• [Instrução escrita 1]: Reproduza fielmente as linhas dos registros, começando pela linha que contém "is (1680, 1050)." e indo até a linha que contém "pos(2160,438)", com as duas incluídas.

• [Texto fornecido]:
◇ ◇ ◇ ◇
No caso da Assunção de Maria, Pio XII utilizou a prerrogativa ex cathedra da Infalibilidade Papal, que havia sido criada pelo Concílio Vaticano I no século XIX.

A proclamação do dogma pode ser lida na íntegra no site do Vaticano, mas destacamos este trecho: “Pelo que, depois de termos dirigido a Deus repetidas súplicas, e de termos invocado a paz do Espírito de verdade, para glória de Deus omnipotente que à virgem Maria concedeu a sua especial benevolência, para honra do seu Filho, Rei imortal dos séculos e triunfador do pecado e da morte, para aumento da glória da sua augusta mãe, e para gozo e júbilo de toda a Igreja, com a autoridade de nosso Senhor Jesus Cristo, dos bem-aventurados apóstolos S. Pedro e S. Paulo e com a nossa, pronunciamos, declaramos e definimos ser dogma divinamente revelado que: a imaculada Mãe de Deus, a sempre virgem Maria, terminado o curso da vida terrestre, foi Assumpta em corpo e alma à glória celestial (...) A ninguém, pois, seja lícito infringir esta nossa declaração, proclamação e definição, ou temerariamente opor-se-lhe e contrariá-la. Se alguém presumir intentá-lo, saiba que incorre na indignação de Deus omnipotente”.
◇ ◇ ◇ ◇
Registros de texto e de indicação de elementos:
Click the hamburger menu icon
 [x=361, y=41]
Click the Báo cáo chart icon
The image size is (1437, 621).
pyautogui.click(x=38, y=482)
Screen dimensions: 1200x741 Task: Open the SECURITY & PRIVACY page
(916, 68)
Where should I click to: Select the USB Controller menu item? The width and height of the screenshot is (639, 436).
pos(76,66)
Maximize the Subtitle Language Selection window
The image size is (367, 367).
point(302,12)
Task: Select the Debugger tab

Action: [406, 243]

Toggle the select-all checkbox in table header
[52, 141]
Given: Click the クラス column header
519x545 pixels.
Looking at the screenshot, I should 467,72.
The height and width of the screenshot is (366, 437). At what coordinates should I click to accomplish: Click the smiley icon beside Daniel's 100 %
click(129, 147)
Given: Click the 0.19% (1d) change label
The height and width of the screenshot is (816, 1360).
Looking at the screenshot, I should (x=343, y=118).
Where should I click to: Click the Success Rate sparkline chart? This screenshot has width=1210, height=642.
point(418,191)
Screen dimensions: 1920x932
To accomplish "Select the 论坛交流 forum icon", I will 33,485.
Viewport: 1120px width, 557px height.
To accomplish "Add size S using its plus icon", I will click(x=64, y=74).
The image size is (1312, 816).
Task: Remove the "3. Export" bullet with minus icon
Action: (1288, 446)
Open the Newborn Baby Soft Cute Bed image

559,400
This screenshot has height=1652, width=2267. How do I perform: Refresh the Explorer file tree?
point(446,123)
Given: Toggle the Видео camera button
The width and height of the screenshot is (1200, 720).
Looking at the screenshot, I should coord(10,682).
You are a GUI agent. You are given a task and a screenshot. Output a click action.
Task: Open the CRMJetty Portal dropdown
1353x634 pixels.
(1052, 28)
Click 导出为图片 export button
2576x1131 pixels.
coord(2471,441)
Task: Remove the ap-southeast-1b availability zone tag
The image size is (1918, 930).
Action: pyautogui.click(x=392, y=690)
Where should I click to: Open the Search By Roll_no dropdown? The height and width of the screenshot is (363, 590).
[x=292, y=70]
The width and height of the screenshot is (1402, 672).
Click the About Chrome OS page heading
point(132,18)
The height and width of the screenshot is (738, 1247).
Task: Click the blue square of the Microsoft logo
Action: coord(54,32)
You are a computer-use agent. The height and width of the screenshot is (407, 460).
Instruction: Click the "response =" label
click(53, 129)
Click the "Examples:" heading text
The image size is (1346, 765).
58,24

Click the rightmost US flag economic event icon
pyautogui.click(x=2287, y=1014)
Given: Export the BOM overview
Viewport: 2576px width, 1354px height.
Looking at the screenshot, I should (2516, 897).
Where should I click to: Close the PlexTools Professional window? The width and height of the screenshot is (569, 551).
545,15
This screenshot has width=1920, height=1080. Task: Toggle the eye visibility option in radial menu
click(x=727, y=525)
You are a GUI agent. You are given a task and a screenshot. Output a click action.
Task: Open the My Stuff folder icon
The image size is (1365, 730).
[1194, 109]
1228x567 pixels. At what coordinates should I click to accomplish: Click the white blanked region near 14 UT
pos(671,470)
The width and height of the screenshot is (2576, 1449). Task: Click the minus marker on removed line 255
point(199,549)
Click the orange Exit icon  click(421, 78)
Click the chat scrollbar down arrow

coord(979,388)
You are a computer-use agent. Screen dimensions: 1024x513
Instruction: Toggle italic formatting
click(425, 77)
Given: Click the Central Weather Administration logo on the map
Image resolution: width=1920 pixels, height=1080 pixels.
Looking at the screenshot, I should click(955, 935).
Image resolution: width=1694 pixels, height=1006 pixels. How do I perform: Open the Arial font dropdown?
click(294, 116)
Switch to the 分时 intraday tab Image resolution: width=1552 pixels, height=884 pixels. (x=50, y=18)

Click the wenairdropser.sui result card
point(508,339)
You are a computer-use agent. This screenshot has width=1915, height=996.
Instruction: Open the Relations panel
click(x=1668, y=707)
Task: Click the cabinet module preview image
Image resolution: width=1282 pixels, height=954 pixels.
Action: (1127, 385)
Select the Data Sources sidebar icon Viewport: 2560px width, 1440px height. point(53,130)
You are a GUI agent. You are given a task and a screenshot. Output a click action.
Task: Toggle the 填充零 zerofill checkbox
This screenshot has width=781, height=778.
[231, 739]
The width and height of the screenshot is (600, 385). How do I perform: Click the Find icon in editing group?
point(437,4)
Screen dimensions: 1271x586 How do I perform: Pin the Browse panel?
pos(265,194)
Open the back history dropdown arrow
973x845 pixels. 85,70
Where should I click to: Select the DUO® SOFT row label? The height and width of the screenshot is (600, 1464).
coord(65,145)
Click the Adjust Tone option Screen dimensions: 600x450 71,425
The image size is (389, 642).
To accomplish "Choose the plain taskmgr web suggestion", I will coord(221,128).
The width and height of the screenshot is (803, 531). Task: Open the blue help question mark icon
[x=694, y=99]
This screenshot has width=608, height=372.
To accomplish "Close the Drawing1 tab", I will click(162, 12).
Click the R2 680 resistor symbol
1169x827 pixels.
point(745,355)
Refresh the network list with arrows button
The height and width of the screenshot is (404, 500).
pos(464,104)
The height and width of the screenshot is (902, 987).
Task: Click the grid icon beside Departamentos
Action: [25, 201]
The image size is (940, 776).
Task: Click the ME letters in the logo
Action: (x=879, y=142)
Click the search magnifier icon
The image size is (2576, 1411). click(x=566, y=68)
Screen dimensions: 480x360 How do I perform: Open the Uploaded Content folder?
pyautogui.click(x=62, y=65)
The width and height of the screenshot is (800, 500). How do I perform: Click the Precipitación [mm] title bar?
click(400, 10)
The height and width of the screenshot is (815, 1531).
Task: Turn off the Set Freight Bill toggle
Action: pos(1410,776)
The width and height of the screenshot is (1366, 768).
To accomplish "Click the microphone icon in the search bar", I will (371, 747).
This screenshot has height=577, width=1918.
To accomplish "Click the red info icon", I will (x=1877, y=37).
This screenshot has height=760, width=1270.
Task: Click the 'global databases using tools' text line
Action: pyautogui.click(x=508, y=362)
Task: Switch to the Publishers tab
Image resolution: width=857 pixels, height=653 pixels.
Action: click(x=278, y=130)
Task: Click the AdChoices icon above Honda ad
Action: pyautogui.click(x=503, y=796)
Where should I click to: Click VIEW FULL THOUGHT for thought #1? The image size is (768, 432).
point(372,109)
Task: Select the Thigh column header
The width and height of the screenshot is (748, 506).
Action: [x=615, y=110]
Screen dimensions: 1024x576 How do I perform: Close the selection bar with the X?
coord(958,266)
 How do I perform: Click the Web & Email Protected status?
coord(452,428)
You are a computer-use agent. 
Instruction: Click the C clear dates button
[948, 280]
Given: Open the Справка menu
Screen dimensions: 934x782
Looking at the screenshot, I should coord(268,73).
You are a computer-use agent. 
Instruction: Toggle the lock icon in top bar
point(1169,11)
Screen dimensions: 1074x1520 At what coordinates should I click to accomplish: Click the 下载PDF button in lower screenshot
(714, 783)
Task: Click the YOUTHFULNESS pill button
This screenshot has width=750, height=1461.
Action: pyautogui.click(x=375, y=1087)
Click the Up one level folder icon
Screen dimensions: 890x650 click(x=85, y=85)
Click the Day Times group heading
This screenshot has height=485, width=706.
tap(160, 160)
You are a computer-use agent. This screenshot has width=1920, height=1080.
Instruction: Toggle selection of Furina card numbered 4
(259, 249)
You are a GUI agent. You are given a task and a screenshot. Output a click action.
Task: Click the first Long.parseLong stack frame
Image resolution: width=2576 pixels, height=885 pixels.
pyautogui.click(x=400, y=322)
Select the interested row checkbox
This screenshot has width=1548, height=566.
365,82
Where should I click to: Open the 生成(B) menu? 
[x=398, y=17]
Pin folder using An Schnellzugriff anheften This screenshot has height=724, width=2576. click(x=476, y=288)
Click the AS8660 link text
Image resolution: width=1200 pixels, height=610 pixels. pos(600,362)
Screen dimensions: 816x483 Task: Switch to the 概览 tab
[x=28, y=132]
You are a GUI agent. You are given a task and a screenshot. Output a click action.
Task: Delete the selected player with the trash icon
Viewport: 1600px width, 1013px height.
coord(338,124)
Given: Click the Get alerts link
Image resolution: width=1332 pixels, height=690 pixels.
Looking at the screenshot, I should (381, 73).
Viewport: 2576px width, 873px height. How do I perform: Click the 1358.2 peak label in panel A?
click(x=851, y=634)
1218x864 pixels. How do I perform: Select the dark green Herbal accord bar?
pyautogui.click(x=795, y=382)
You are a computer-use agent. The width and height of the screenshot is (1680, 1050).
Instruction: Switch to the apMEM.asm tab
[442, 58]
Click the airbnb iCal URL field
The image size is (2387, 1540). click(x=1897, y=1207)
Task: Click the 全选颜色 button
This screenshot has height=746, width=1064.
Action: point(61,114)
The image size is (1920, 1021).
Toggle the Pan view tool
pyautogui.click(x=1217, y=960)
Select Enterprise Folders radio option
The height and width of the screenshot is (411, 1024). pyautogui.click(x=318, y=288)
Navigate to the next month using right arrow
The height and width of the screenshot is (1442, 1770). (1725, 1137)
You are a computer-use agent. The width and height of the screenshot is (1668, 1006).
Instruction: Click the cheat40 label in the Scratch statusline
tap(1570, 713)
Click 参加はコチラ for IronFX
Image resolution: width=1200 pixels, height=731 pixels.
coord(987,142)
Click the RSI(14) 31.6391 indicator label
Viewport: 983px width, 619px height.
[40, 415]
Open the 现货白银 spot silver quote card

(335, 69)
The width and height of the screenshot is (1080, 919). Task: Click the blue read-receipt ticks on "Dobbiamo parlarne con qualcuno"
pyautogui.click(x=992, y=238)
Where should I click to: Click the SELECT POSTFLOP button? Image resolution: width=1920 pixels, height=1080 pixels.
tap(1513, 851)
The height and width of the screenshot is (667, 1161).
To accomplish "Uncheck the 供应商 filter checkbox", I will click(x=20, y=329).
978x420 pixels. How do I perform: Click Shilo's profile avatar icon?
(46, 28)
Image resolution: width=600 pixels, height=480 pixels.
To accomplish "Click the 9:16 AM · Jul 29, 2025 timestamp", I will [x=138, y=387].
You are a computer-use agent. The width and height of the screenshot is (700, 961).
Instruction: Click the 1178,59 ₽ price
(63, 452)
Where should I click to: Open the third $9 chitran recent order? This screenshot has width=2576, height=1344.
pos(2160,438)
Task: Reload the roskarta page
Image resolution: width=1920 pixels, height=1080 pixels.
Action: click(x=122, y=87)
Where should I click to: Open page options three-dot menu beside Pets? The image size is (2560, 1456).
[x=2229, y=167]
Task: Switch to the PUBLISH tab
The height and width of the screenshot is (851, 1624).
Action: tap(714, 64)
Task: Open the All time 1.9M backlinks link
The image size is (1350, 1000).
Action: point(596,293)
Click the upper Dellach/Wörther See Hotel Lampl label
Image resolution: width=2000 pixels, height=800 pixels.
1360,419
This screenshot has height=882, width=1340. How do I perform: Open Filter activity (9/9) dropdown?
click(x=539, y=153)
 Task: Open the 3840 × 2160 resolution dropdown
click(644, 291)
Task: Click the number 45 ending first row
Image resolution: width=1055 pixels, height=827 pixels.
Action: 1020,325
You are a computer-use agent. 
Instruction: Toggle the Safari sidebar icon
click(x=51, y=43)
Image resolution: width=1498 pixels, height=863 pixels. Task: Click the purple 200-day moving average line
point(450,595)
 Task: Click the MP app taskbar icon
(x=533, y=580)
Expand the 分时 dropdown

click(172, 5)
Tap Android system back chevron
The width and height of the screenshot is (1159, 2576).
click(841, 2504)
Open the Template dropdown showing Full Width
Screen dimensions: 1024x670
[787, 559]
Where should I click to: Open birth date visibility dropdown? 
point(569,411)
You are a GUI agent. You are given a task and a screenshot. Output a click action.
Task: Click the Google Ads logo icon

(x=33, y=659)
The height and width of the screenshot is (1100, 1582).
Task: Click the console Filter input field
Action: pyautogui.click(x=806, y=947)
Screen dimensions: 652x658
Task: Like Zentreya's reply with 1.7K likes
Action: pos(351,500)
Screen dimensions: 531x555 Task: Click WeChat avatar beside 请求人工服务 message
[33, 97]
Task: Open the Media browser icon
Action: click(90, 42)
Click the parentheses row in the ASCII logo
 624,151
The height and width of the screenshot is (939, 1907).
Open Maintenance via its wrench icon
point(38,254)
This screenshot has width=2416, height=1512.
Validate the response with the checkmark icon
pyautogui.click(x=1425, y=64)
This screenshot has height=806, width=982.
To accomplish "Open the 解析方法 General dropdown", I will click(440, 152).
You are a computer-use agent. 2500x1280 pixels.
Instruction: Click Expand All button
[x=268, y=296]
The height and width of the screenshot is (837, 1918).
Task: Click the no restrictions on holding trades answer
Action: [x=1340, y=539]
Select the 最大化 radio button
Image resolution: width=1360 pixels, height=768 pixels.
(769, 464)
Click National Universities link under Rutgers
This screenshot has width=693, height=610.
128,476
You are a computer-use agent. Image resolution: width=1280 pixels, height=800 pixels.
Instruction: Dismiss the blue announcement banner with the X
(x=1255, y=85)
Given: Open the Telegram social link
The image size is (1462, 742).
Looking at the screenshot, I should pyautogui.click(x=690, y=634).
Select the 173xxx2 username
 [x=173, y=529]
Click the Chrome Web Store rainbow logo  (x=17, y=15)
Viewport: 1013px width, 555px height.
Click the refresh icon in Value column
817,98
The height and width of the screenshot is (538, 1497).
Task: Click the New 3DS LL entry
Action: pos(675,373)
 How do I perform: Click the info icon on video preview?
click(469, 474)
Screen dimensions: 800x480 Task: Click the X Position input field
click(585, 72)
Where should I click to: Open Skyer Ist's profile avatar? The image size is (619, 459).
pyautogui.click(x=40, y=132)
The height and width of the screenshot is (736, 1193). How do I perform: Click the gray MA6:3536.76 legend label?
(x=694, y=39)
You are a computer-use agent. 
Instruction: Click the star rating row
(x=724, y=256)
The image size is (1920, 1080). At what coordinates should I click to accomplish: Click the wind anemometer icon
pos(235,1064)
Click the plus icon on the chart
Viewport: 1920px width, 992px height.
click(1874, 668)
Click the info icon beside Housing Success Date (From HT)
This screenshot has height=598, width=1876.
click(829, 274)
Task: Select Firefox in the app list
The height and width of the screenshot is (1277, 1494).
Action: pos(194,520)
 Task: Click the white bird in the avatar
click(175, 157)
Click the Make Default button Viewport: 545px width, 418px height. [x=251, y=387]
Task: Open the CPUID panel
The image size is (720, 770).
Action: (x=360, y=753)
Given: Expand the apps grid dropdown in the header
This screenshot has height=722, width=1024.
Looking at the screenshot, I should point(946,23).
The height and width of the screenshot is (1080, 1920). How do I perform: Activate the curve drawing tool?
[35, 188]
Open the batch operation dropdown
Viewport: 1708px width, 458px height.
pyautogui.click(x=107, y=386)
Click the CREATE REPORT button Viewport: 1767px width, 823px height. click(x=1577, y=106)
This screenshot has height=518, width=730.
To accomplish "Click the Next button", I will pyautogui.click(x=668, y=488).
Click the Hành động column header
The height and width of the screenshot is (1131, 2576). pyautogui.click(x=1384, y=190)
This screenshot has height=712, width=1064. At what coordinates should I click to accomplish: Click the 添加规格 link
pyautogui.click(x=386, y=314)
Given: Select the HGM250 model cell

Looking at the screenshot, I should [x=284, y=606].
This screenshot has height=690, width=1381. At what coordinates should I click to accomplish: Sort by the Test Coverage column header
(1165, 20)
◇ ◇ ◇ ◇
• [Instrução escrita 2]: Por favor, transcreva sem alterações o trecho do texto sobre a Assunção de Maria que começa em "No caso da Assunção" e vai até "no século XIX.".

• [Resultado final 1]:
You are a computer-use agent. The width and height of the screenshot is (1680, 1050).
Instruction: Switch to the apMEM.asm tab
[442, 58]
Click the airbnb iCal URL field
The image size is (2387, 1540). click(x=1897, y=1207)
Task: Click the 全选颜色 button
This screenshot has height=746, width=1064.
Action: point(61,114)
The image size is (1920, 1021).
Toggle the Pan view tool
pyautogui.click(x=1217, y=960)
Select Enterprise Folders radio option
The height and width of the screenshot is (411, 1024). pyautogui.click(x=318, y=288)
Navigate to the next month using right arrow
The height and width of the screenshot is (1442, 1770). (1725, 1137)
You are a computer-use agent. The width and height of the screenshot is (1668, 1006).
Instruction: Click the cheat40 label in the Scratch statusline
tap(1570, 713)
Click 参加はコチラ for IronFX
Image resolution: width=1200 pixels, height=731 pixels.
coord(987,142)
Click the RSI(14) 31.6391 indicator label
Viewport: 983px width, 619px height.
[40, 415]
Open the 现货白银 spot silver quote card

(335, 69)
The width and height of the screenshot is (1080, 919). Task: Click the blue read-receipt ticks on "Dobbiamo parlarne con qualcuno"
pyautogui.click(x=992, y=238)
Where should I click to: Click the SELECT POSTFLOP button? Image resolution: width=1920 pixels, height=1080 pixels.
tap(1513, 851)
The height and width of the screenshot is (667, 1161).
To accomplish "Uncheck the 供应商 filter checkbox", I will click(x=20, y=329).
978x420 pixels. How do I perform: Click Shilo's profile avatar icon?
(46, 28)
Image resolution: width=600 pixels, height=480 pixels.
To accomplish "Click the 9:16 AM · Jul 29, 2025 timestamp", I will [x=138, y=387].
You are a computer-use agent. The width and height of the screenshot is (700, 961).
Instruction: Click the 1178,59 ₽ price
(63, 452)
Where should I click to: Open the third $9 chitran recent order? This screenshot has width=2576, height=1344.
pos(2160,438)

• [Resultado final 2]:
No caso da Assunção de Maria, Pio XII utilizou a prerrogativa ex cathedra da Infalibilidade Papal, que havia sido criada pelo Concílio Vaticano I no século XIX.